Appraisals draw state attention

The skyrocketing downtown appraisals have caught the attention of House Speaker Cameron Sexton.
- As a result of Sexton's concerns, the state Comptroller is "currently in the process of reviewing properties that are primarily located in the Lower Broadway central business district," a spokesperson for the department tells Axios. There's no timeline for completing that review.
- The Metro Audit Committee also commissioned an audit of the Property Assessor Vivian Wilhoite's Office, the Nashville Banner reports.
The other side: Wilhoite said in a press release in October that she welcomed the reviews.
- She pointed out that her office follows the state law, which requires a mass-appraisal approach. Instead of examining each parcel on its own, broader appraisals are conducted for a section of the county.
- She said the scheduling of hearings into 2026 isn't really a backlog for a volunteer committee like the Board of Equalization.
- "With the oversight of the State of Tennessee, our office operates with fairness, equity, and transparency, and we have always proactively encouraged property owners, both residential and commercial, to appeal in a timely manner if they disagree with their property value or their property classification," she said.
Of note: Many stakeholders told Axios the situation isn't the result of poor work by Vilhoite's office, but rather the natural fallout of the first appraisal that took place following the post-pandemic real estate boom.
Behind the curtain: Trade groups that represent the hospitality industry are considering pushing policy changes, including implementing more specialized appraisals for properties in the downtown area.
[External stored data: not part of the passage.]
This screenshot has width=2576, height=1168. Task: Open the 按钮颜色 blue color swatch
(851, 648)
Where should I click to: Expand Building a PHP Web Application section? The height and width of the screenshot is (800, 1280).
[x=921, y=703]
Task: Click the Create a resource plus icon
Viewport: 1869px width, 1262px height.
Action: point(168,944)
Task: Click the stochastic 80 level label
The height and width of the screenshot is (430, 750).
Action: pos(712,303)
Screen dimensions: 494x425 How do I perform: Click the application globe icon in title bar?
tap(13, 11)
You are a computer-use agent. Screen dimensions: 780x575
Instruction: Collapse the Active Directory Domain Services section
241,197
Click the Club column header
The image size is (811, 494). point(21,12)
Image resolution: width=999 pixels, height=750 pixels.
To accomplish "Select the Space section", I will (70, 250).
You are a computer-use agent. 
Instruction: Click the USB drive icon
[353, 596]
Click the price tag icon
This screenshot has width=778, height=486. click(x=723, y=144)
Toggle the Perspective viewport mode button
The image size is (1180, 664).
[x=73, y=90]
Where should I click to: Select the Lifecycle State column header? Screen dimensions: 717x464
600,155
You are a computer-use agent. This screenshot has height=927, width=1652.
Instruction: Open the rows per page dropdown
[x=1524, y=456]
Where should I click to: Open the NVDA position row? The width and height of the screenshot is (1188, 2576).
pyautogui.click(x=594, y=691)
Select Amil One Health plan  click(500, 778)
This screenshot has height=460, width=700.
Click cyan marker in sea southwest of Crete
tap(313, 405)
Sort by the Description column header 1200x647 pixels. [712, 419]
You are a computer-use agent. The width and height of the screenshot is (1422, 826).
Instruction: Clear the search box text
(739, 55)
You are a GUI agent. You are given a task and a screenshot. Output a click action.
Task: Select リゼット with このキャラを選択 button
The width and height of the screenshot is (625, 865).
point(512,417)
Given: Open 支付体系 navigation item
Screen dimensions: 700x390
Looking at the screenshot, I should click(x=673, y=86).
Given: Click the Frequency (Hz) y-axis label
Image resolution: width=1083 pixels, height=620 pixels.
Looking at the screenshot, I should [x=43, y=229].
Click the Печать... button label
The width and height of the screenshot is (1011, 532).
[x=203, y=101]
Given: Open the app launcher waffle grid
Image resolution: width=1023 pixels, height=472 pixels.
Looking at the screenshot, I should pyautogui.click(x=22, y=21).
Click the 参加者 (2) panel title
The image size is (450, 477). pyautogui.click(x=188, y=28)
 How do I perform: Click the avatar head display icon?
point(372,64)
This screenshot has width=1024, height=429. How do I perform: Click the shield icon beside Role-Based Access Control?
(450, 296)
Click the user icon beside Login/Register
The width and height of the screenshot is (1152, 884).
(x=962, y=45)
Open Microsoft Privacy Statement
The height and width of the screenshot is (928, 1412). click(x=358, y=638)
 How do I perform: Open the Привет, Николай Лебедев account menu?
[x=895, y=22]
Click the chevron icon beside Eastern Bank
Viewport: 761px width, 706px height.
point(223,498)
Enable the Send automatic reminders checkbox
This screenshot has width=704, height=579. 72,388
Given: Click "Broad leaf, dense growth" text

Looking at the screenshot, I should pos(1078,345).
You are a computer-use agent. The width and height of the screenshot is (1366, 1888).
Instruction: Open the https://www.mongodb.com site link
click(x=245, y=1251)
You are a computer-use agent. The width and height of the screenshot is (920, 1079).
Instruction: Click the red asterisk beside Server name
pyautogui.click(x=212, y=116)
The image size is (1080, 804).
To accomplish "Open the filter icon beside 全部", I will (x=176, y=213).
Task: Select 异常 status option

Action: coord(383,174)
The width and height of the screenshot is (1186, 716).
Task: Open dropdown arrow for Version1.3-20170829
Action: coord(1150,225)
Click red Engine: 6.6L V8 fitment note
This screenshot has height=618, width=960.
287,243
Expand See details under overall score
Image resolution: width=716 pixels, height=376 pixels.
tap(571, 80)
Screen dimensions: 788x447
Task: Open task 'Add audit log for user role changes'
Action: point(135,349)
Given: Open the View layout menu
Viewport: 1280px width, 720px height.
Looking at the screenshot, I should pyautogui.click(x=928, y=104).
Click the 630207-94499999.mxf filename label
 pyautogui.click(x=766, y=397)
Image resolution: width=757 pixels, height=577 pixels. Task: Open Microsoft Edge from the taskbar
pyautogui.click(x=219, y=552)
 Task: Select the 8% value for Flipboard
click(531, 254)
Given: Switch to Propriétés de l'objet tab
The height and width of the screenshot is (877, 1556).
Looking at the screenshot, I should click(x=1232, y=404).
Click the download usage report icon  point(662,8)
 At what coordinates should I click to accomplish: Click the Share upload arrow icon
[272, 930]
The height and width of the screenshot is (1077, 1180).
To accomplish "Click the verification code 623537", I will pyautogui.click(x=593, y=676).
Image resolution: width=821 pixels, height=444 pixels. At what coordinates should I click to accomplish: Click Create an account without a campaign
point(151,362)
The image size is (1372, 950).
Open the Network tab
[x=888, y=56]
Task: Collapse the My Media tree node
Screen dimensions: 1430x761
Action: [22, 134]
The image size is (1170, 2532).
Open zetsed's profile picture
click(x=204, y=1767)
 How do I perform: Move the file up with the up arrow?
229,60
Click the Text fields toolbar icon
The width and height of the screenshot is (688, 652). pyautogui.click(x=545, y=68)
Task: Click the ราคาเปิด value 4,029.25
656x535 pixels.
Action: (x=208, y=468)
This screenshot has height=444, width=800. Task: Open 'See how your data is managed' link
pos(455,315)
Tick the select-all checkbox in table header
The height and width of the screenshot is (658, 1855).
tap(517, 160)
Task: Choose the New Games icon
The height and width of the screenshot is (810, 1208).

- Another idea is property tax freezes — or capped increases — for independent music venues and restaurants.
The Metro Council recently signed off on bumping the next appraisal up one year to 2028. The hope is that more frequent appraisals will mean smaller and more manageable increases in values, which in turn bring fewer appeals. After 2028, the city may switch to an every-other-year appraisal process from every four years.
The bottom line: Morales says more needs to be done before the hospitality industry takes a major hit.
- "My bigger message and what I've been pounding the table about, and this isn't just a Nashville tax issue," she says. "It's about preserving the spaces and culture of the city that have value that are attracting the big money to the city. Without change, we will wake up one day soon and all of that will be gone and we'll be a shell of the city."